Creating Dimensions
This section provides comprehensive guidance on creating and configuring dimensions in SQL Server Analysis Services (SSAS) multidimensional models. Dimensions are fundamental components of a data warehouse, providing the business context for analytical queries.
Understanding Dimensions
Dimensions are tables that contain descriptive attributes about the data in your fact tables. They enable users to slice, dice, and filter data in meaningful ways. Common examples of dimensions include Time, Geography, Product, and Customer.
Types of Dimensions
SSAS supports several types of dimensions, each with specific use cases:
- Standard Dimensions: The most common type, directly linked to a fact table.
- Degenerate Dimensions: Attributes that are stored directly in the fact table, typically transaction identifiers.
- Role-Playing Dimensions: A single dimension (e.g., Date) used multiple times in a cube with different roles (e.g., Order Date, Ship Date).
- Junk Dimensions: Used to consolidate low-cardinality flags and indicators that would otherwise clutter fact tables.
- Parent-Child Dimensions: Used for hierarchical data where the relationship between parent and child members is variable or unknown in advance (e.g., organizational hierarchy).
Steps to Create a Dimension
You can create dimensions using SQL Server Data Tools (SSDT) or by scripting using XMLA.

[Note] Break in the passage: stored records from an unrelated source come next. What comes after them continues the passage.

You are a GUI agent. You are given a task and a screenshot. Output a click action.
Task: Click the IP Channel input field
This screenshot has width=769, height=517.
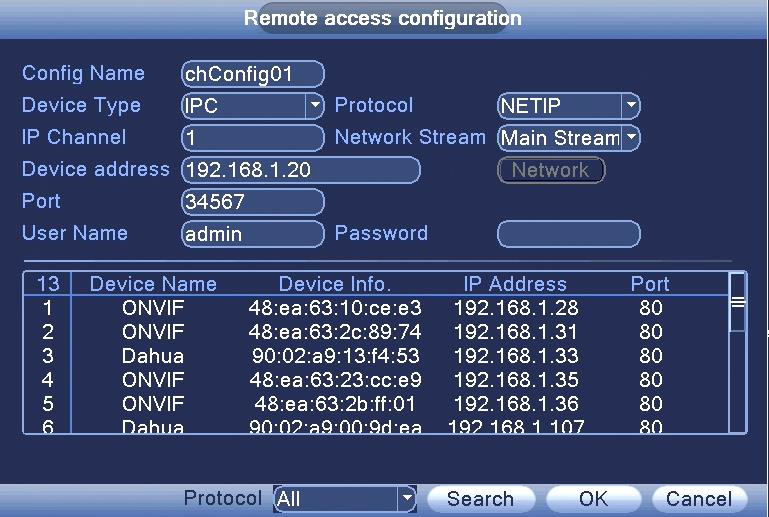[x=253, y=138]
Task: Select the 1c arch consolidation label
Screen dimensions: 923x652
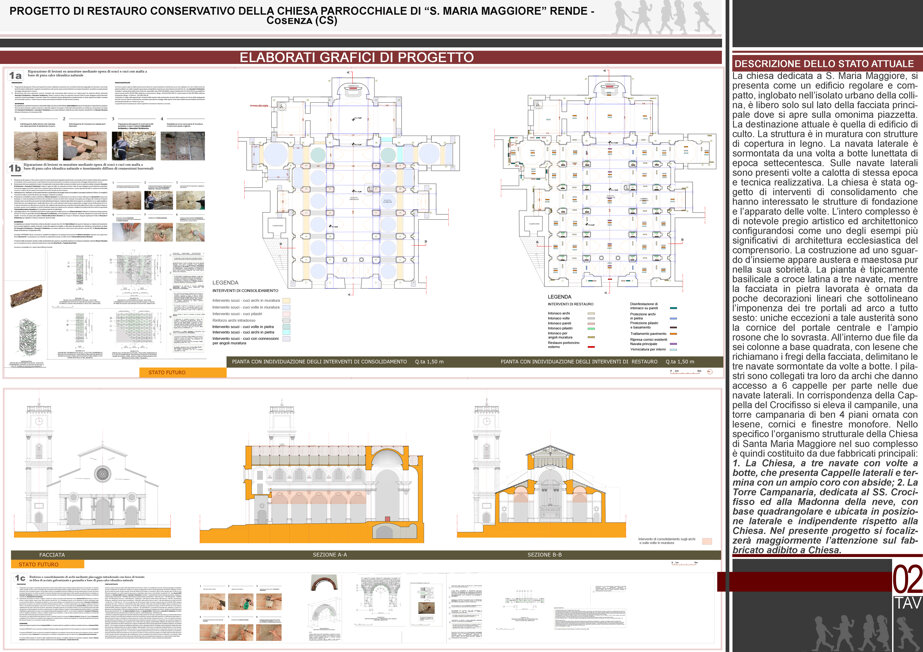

Using SQL Server Data Tools (SSDT)
- Open your Analysis Services project in SSDT.
- In Solution Explorer, right-click the Dimensions folder and select New Dimension.
- The Dimension Wizard will guide you through the process.
- Choose the source table(s): Select the tables from your data source view that will form the dimension.
- Define dimension attributes: Select the columns from the source table(s) that will become attributes.
- Identify the primary key: Specify the key column(s) for the dimension.
- Create hierarchies: Optionally, define user-defined hierarchies to represent drill-down paths.
- Name the dimension: Provide a descriptive name for your dimension.
Key Dimension Configuration Options
- Attribute Hierarchy Display Folders: Organize attributes within folders in the browser pane.
- Attribute Key Columns: Define the columns used as keys for attribute uniqueness.
- Attribute Name Columns: Specify the columns that display the names of attribute members.
- Attribute Relationships: Define relationships between attributes to enable query performance optimizations and enable natural hierarchies.
- Dimension Properties: Configure properties like
IsAggregatable,UnknownMember, andKeyErrorAction.
Example: Creating a Product Dimension
Let's assume you have a DimProduct table in your data source with columns like ProductKey, ProductName, Category, and Subcategory.
To create a Product dimension:
-- Conceptual steps in SSDT
1. Right-click Dimensions -> New Dimension.
2. Choose 'Use existing table'.
3. Select 'DimProduct' from your Data Source View.
4. Select 'ProductKey' as the Key Attribute.
5. Select 'ProductName', 'Category', 'Subcategory' as other attributes.
6. Define 'Category' as the parent of 'Subcategory', and 'Subcategory' as the parent of 'ProductName' to create a natural hierarchy.
7. Name the dimension 'Product'.
Best Practices
- Granularity: Ensure the dimension's granularity matches or is finer than the fact table's granularity.
- Naming Conventions: Use clear and consistent naming for dimensions and their attributes.
- Attribute Relationships: Properly define attribute relationships to leverage dimension processing and query optimizations.
- Unknown Members: Configure handling for unknown members to prevent query errors.
- Aggregations: Understand how dimension attributes affect aggregation design.